'Shoulders Made Simple'
The following information is intended for General Practitioners. It includes a link to download my 'Shoulders Made Simple' powerpoint presentation. This does not include the videos - they are presented separately on this page below the link.
The powerpoint presentation is a large file and does take some time to download. If you have problems opening it, try waiting a short time and trying again. If you still can't open it, please contact me and I can send you a DVD with the presentation.
Open Rotator Cuff Repair
The video below shows an open rotator cuff repair. This is a small tear but was quite retracted and did require significant releases to enable it to be repaired without tension.This is a short video - you can watch the longer version with commentary designed for patients by going to the "Shoulder Problems" section of my website.
The following video shows a sub-acromial decompression. This is a right shoulder with the view from the back. The antero-lateral corner is shown in the middle of the screen and it is there that the decompression starts. You will see the anterior portion of the acromion removed first. The shaver is then used to remove the required amount of bone, working from front to back. This is a short video - you can watch the longer version with commentary designed for patients by going to the "Shoulder Problems" section of my website.
Excision of Calcium from Rotator Cuff.
The video below shows excision of calcium from the rotator cuff. This is a very large deposit. Half way through the video you can see large pieces of calcium being removed. The last section shows the final result. Extreme care is taken to remove only the loose calcium deposits and to ensure no defect in the rotator cuff occurs. A probe is used to make sure no full thickness hole has been left. This is a short video - you can watch the longer version with commentary designed for patients by going to the 'Shoulder Problems' section of my website.
Arthroscopic Excision of the Distal Clavicle
This video of the right shoulder shows an arthroscopic excision of the distal clavicle (excision of the acromio-clavicular joint). You will see the distal end of the clavicle on the top left and the acromion on the top right. A burr is used to remove the end of the clavicle which effectively excises the acromio-clavicular joint. A 1cm gap is created.
This video shows the technique of sub-acromial bursa injections. The technique is discussed in detail and then two videos of the injection are shown. The video shows the right shoulder and I have marked the bony outline of the acromion.
It is important to start by palpating the postero-lateral corner of the acromion. The needle should be directed upwards and should initially be felt to hit the bone of the acromion. It is then redirected underneath the acromion and advanced as deeply as possible before commencing the injection. It is vital that the injection should only occur when minimal resistance is felt. A 21 gauge needle should be used and at least 10mls of local anaesthetic and one ampoule of steroid is needed. You will note multiple passes of the needle. This is necessary to ensure the anaesthetic and steroid is spread adequately throughout the bursa. So long as the needle is not removed from the skin, very little patient discomfort occurs.

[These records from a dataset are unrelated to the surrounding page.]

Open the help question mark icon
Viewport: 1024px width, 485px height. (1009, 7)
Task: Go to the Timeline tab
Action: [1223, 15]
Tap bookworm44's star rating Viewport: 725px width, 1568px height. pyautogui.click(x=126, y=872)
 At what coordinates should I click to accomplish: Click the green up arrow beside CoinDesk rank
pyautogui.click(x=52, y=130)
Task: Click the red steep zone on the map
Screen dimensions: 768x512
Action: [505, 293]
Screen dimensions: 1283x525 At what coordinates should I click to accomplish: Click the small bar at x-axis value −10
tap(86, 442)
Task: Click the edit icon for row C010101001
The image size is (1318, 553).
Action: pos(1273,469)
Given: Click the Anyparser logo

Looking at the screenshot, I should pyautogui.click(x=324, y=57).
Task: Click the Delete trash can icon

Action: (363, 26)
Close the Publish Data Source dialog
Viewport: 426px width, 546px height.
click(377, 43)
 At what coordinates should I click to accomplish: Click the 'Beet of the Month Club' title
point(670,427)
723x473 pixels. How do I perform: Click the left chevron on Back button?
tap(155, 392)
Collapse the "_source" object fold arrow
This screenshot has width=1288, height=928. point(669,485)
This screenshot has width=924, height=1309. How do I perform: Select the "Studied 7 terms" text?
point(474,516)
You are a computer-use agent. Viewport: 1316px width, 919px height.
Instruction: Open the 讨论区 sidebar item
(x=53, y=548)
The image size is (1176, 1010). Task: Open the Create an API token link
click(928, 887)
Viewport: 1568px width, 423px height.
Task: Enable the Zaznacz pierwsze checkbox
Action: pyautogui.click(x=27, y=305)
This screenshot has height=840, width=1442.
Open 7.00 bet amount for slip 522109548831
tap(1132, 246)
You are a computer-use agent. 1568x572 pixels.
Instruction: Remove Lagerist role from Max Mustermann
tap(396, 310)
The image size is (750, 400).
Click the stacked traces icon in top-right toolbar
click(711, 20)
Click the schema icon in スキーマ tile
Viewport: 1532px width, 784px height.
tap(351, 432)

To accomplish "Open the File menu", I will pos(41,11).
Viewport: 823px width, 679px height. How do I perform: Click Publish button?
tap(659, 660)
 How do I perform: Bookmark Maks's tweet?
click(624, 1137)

This video shows an apprehension test. It is an extremely important test to demonstrate anterior instability in the shoulder commonly seen in patients with recurrent dislocation.The patient lies prone on the table and the arm is brought into abduction. It is then externally rotated. The patient will complain of a feeling of instability ('it's about to pop out of joint!') when rotation reaches an uncomfortable position. A downward pressure is then applied to the upper arm and the patient will notice the feeling disappear. This represents a positive 'relocation test'. I also like to then release the pressure. The feeling of instability will then return. (I call this the 'release test'). I find it very useful to support the patients arm on my leg while doing this test - as illustrated in the video.
Exmaination of the Rotator Cuff
The video below demonstrates examination of the rotator cuff. It details impingement testing which is useful in diagnosing subacromial bursitis. It also demonstrates strength testing of each of the rotator cuff muscles. Strength testing is useful in diagnosing rotator cuff tears- weakness is seen with significant cuff tears.